At the line that includes "800x847 pixels.", begin writing out the entries below exactly, and continue through the last line without adding anything.

Items listed in a dataset
_ _ _

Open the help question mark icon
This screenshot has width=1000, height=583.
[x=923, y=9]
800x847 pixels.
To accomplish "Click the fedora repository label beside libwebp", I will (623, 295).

_ _ _

■ Final answer ■
800x847 pixels.
To accomplish "Click the fedora repository label beside libwebp", I will (623, 295).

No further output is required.